Hmm, retesting this, I cannot reproduce the performance regression
anymore. Likely I confused something or had instrumentations applied.

Locking up still works "reliably". :(

Jan

> And there is some race that cause a lock up in qemu_mutex_lock_iothread
> after a while (the cpu_unlink_tb seems to race with the linking - just a
> guess so far).
> 
> Anyway, all this is getting terribly complex, hard to grasp, and maybe
> therefore fragile as well. Specifically the SMP round-robin scheduling
> looks like it requires a redesign for iothread mode (my feeling is it
> only works by chance ATM). Part of the issue may not be new, but could
> have been shadowed by the frequently interrupting I/O load when using a
> single thread.

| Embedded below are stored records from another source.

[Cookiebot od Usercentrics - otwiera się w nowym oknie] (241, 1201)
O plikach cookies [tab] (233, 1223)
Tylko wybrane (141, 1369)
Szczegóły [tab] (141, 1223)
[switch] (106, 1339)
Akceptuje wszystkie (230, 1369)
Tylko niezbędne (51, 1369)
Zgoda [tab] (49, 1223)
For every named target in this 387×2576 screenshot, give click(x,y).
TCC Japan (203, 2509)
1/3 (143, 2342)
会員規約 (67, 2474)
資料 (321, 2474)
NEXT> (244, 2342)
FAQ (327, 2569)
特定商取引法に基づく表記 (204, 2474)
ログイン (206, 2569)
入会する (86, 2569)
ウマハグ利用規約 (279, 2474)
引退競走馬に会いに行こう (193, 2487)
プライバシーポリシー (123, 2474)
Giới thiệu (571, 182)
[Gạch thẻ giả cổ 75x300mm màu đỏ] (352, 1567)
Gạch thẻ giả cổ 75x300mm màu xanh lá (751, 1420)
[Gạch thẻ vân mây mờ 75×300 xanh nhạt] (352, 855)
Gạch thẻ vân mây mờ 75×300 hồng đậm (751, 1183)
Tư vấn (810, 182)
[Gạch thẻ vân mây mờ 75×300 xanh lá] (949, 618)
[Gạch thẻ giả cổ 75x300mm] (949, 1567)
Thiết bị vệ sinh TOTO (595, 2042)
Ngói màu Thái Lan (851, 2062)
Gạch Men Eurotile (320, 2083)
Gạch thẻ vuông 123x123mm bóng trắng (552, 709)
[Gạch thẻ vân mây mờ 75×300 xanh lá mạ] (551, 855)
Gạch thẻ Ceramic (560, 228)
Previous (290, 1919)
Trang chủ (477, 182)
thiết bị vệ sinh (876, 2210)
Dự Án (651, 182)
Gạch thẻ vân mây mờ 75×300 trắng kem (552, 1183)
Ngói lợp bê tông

The rest seems to lack a bit a user base...
> 
> Jan
>

Patch

diff --git a/cpu-exec.c b/cpu-exec.c
index 026980a..9f4191d 100644
--- a/cpu-exec.c
+++ b/cpu-exec.c
@@ -236,9 +236,8 @@  int cpu_exec(CPUState *env1)
     asm("");
     env = env1;
 
-    if (exit_request) {
+    if (unlikely(exit_request)) {
         env->exit_request = 1;
-        exit_request = 0;
     }
 
 #if defined(TARGET_I386)
diff --git a/cpus.c b/cpus.c
index fcd0f09..2ce839d 100644
--- a/cpus.c
+++ b/cpus.c
@@ -39,7 +39,6 @@ 
 #define SIG_IPI SIGUSR1
 #endif
 
-static CPUState *cur_cpu;
 static CPUState *next_cpu;
 
 /***********************************************************/
@@ -331,6 +330,7 @@  int qemu_init_main_loop(void)
         return ret;
 
     qemu_cond_init(&qemu_pause_cond);
+    qemu_cond_init(&qemu_system_cond);
     qemu_mutex_init(&qemu_fair_mutex);
     qemu_mutex_init(&qemu_global_mutex);
     qemu_mutex_lock(&qemu_global_mutex);
@@ -401,10 +401,12 @@  static void qemu_wait_io_event_common(CPUState *env)
     flush_queued_work(env);
 }
 
-static void qemu_wait_io_event(CPUState *env)
+static void qemu_tcg_wait_io_event(void)
 {
+    CPUState *env;
+
     while (!tcg_has_work())
-        qemu_cond_timedwait(env->halt_cond, &qemu_global_mutex, 1000);
+        qemu_cond_timedwait(tcg_halt_cond, &qemu_global_mutex, 1000);
 
     qemu_mutex_unlock(&qemu_global_mutex);
 
@@ -417,7 +419,10 @@  static void qemu_wait_io_event(CPUState *env)
     qemu_mutex_unlock(&qemu_fair_mutex);
 
     qemu_mutex_lock(&qemu_global_mutex);
-    qemu_wait_io_event_common(env);
+
+    for (env = first_cpu; env != NULL; env = env->next_cpu) {
+        qemu_wait_io_event_common(env);
+    }
 }
 
 static void qemu_kvm_eat_signal(CPUState *env, int timeout)
@@ -502,7 +507,7 @@  static void *tcg_cpu_thread_fn(void *arg)
 
     while (1) {
         tcg_cpu_exec();
-        qemu_wait_io_event(cur_cpu);
+        qemu_tcg_wait_io_event();
     }
 
     return NULL;
@@ -768,11 +773,11 @@  bool tcg_cpu_exec(void)
 
     if (next_cpu == NULL)
         next_cpu = first_cpu;
-    for (; next_cpu != NULL; next_cpu = next_cpu->next_cpu) {
-        CPUState *env = cur_cpu = next_cpu;
+    for (; next_cpu != NULL && !exit_request; next_cpu = next_cpu->next_cpu) {
+        CPUState *env = next_cpu;
 
         qemu_clock_enable(vm_clock,
-                          (cur_cpu->singlestep_enabled & SSTEP_NOTIMER) == 0);
+                          (env->singlestep_enabled & SSTEP_NOTIMER) == 0);
 
         if (qemu_alarm_pending())
             break;
@@ -787,6 +792,7 @@  bool tcg_cpu_exec(void)
             break;
         }
     }
+    exit_request = 0;
     return tcg_has_work();
 }